• Exercise aim: Each record must be written out again exactly. Skip any picture it contains.

• Supplied data:
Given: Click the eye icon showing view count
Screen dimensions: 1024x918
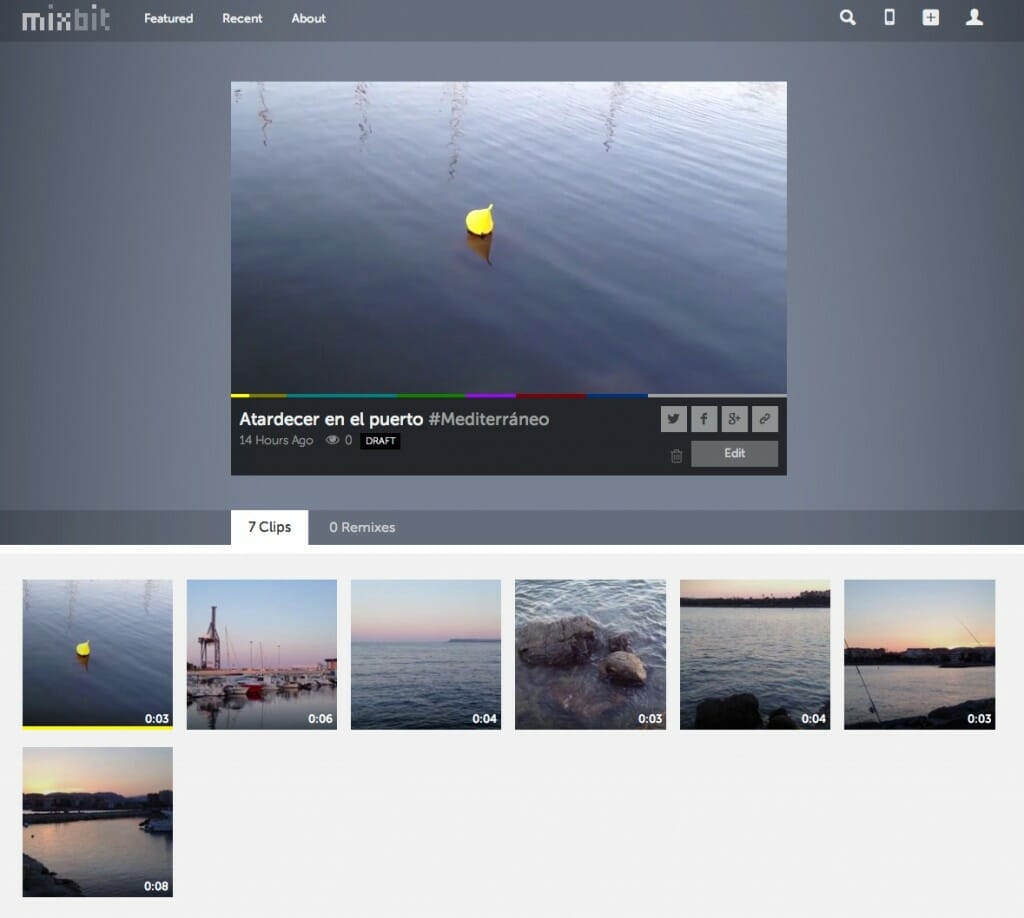Looking at the screenshot, I should [331, 440].
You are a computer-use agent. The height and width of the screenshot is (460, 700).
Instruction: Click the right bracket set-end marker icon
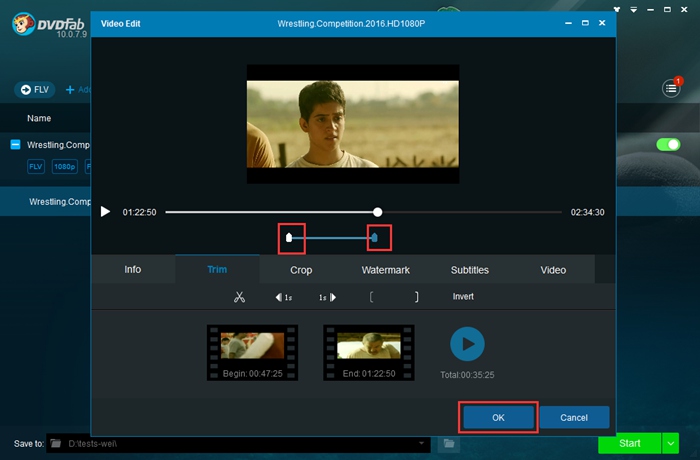[x=416, y=297]
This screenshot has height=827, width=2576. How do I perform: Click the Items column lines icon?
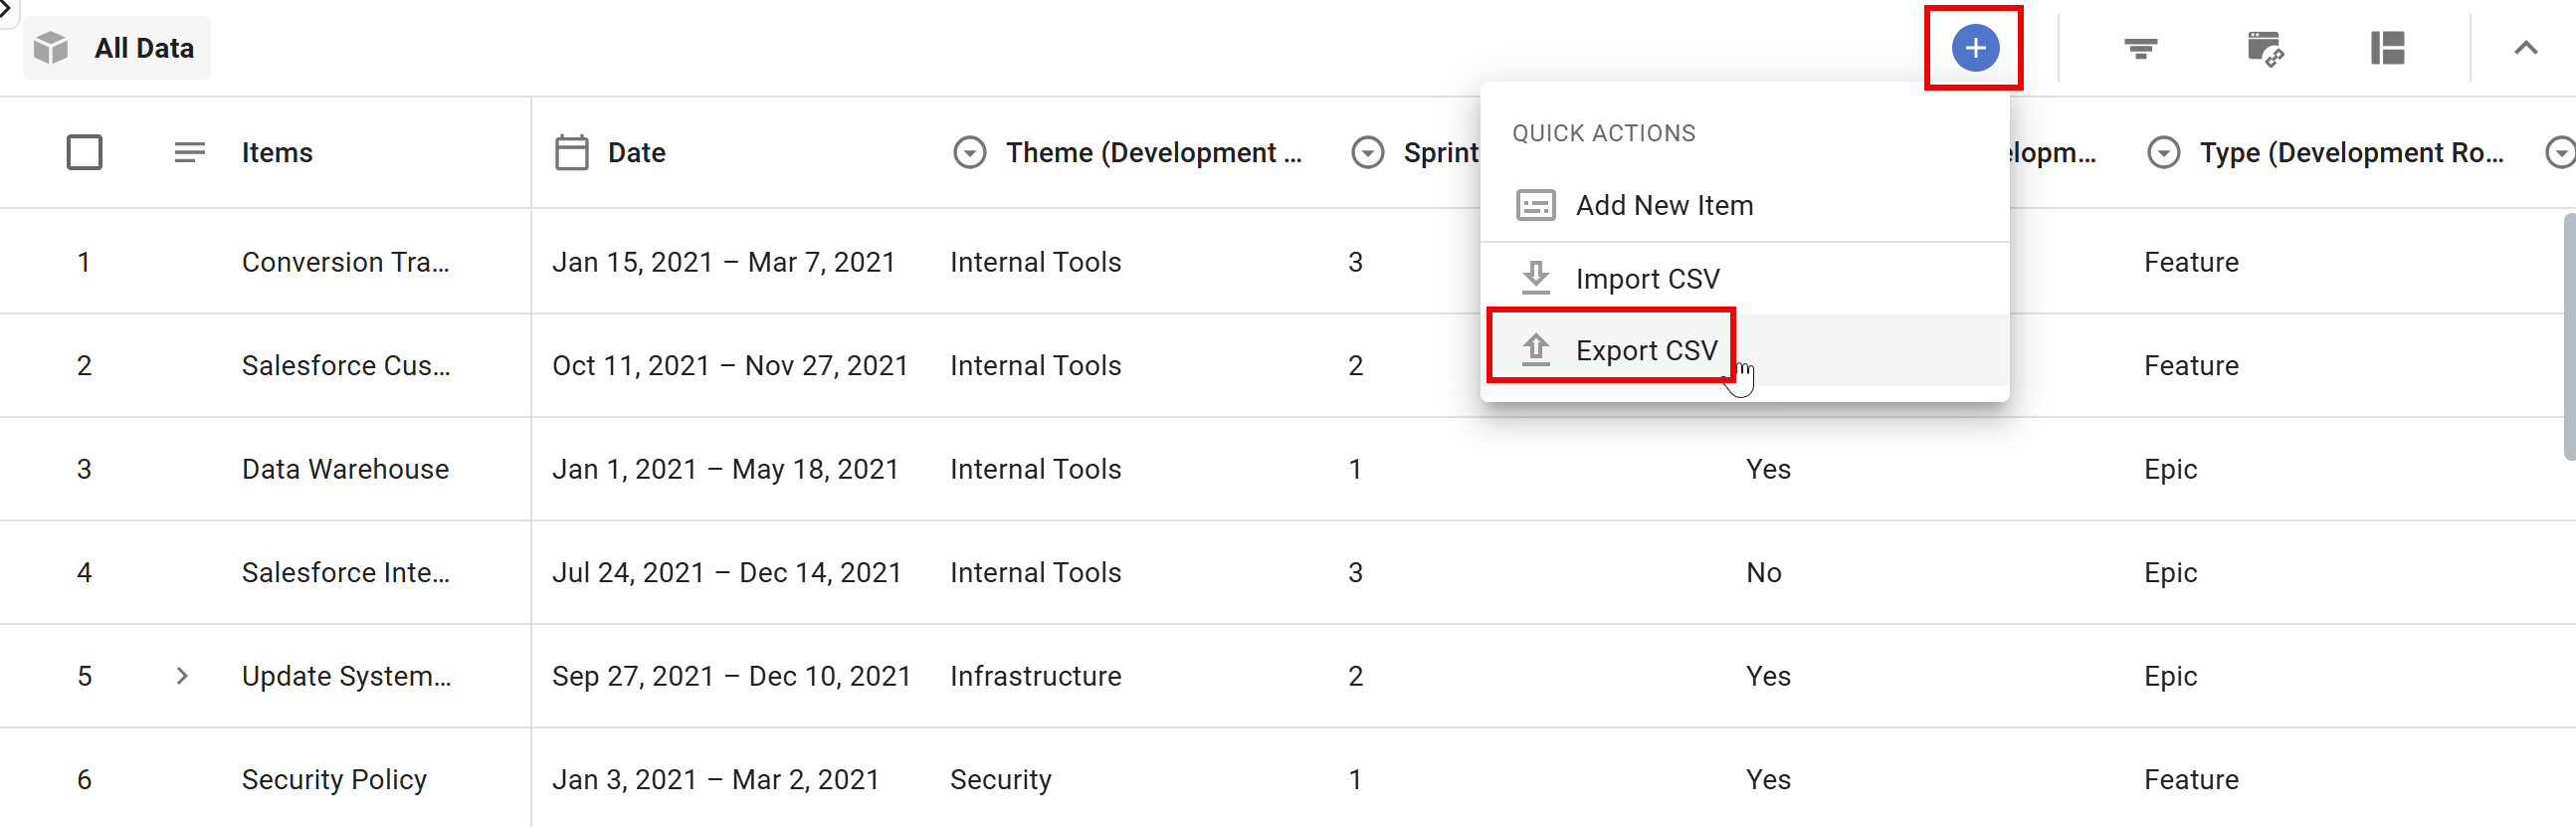(x=189, y=153)
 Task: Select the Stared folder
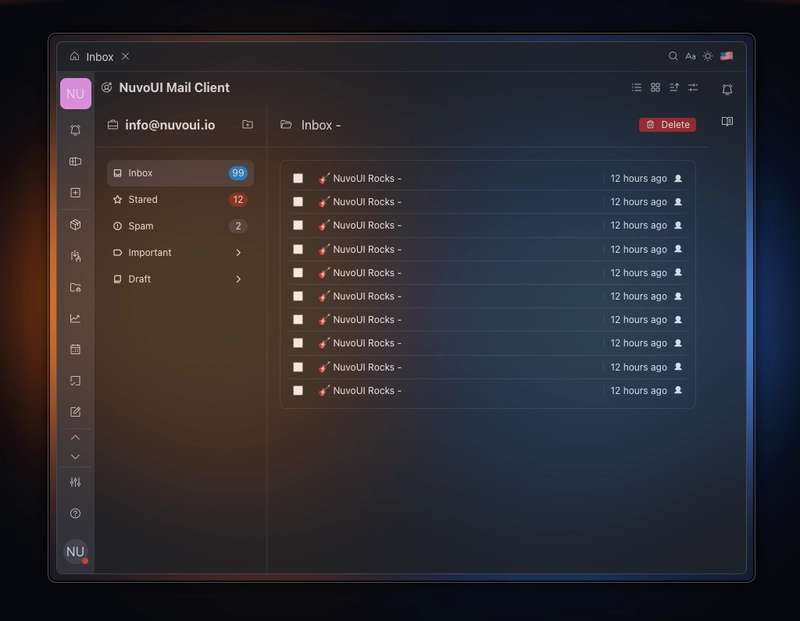[x=180, y=200]
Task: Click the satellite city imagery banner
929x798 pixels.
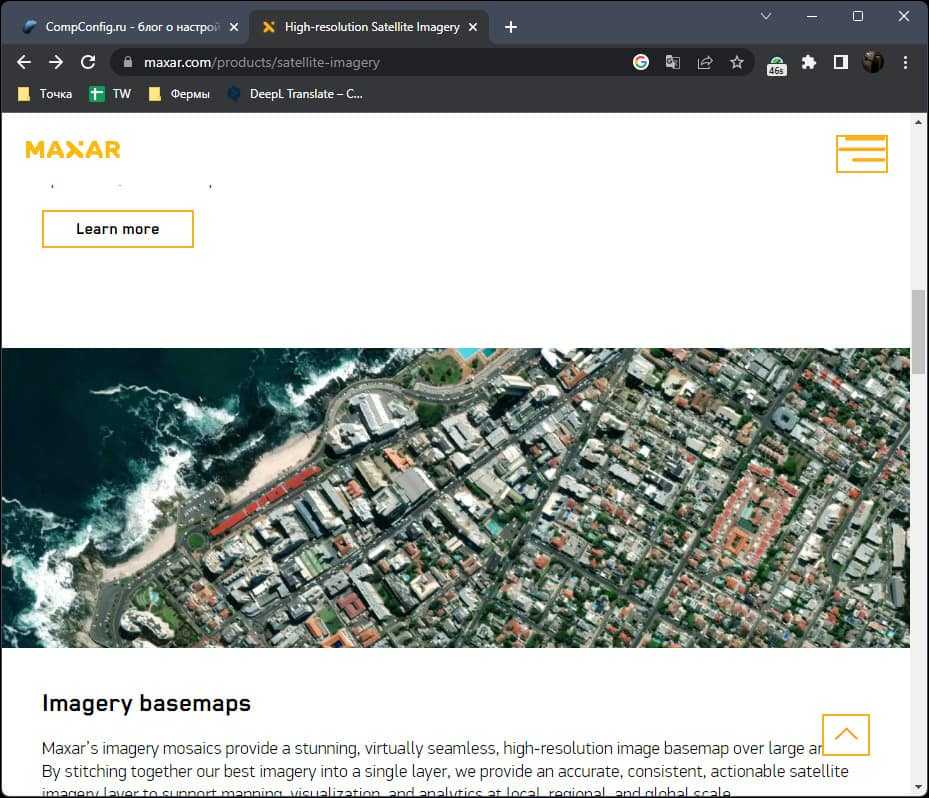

• Reply:
Given: Click the eye icon showing view count
Screen dimensions: 1024x918
Looking at the screenshot, I should [331, 440].
You are a computer-use agent. The height and width of the screenshot is (460, 700).
Instruction: Click the right bracket set-end marker icon
[x=416, y=297]
This screenshot has height=827, width=2576. How do I perform: Click the Items column lines icon?
(x=189, y=153)
 Task: Select the Stared folder
[x=180, y=200]
Task: Click the satellite city imagery banner
929x798 pixels.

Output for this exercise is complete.